A good method is to have drinking water in the brooder that is at least 95-100ºF as the first drink for baby chicks. Chicks should also be encouraged to drink water well before they start eating.
Electrolytes are a must-have in baby chick’s water. But, if baby chicks are dehydrated and drink more water than usual, they drink too much electrolytes. This can also be a cause of pasty butt.
How to Prevent Pasty Butt in Baby Chicks:
You just spent all that time either incubating those babies or paid money for the chicks to be shipped to you, only to have them die from a poop blockage?! Not on my watch.

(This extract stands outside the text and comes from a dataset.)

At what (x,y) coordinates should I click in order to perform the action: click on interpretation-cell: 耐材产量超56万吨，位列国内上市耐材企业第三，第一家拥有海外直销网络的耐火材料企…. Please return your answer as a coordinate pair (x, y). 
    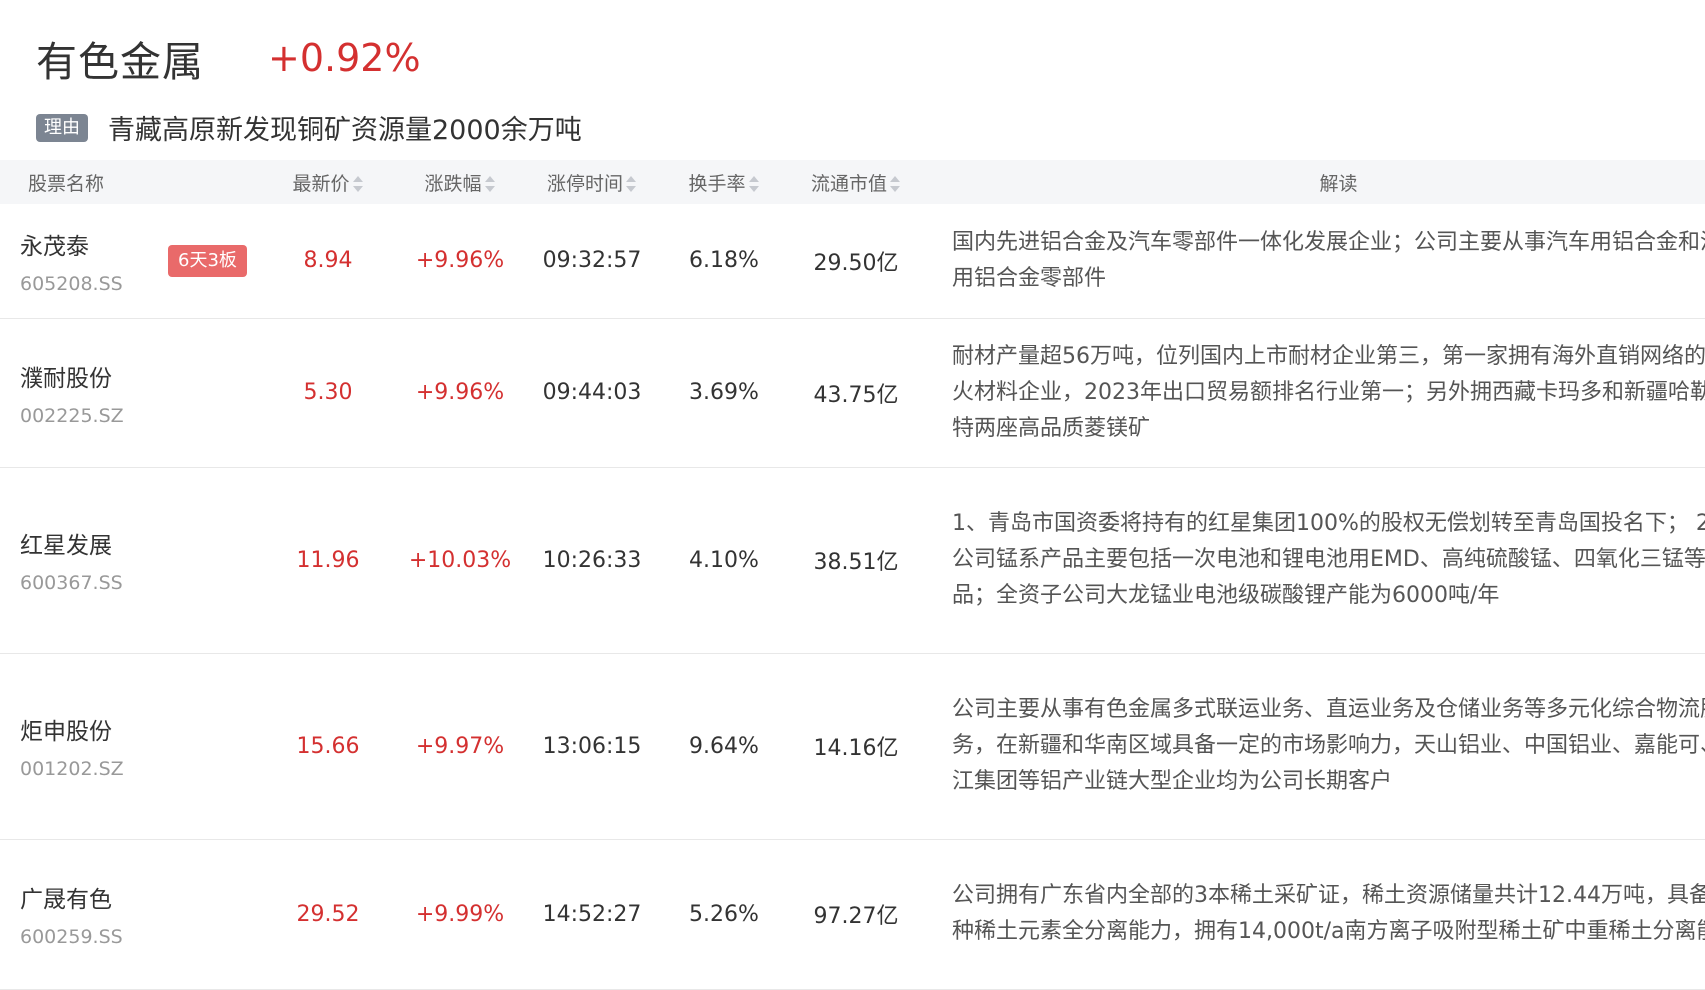
    Looking at the image, I should click on (1328, 392).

The best way to prevent pasty butt is by ensuring that the water is the correct temperature. You can also add 2 tablespoons of apple cider vinegar per quart of water to the chick’s waterer to help prevent pasty butt.
Only feed baby chicks the correct starter feed. If you find that pasty butt continues to occur, check to see if you are using the right feed.
Knowledge about pasty butt is something that every chicken owner needs to know. Pasty butt may also occur in grown chickens and should be looked out for at all times. For me, once I cleaned my chick’s bottom for pasty butt, I haven’t had the problem since. It’s still good practice to check the chick’s butt often to ensure that pasty butt does not occur again.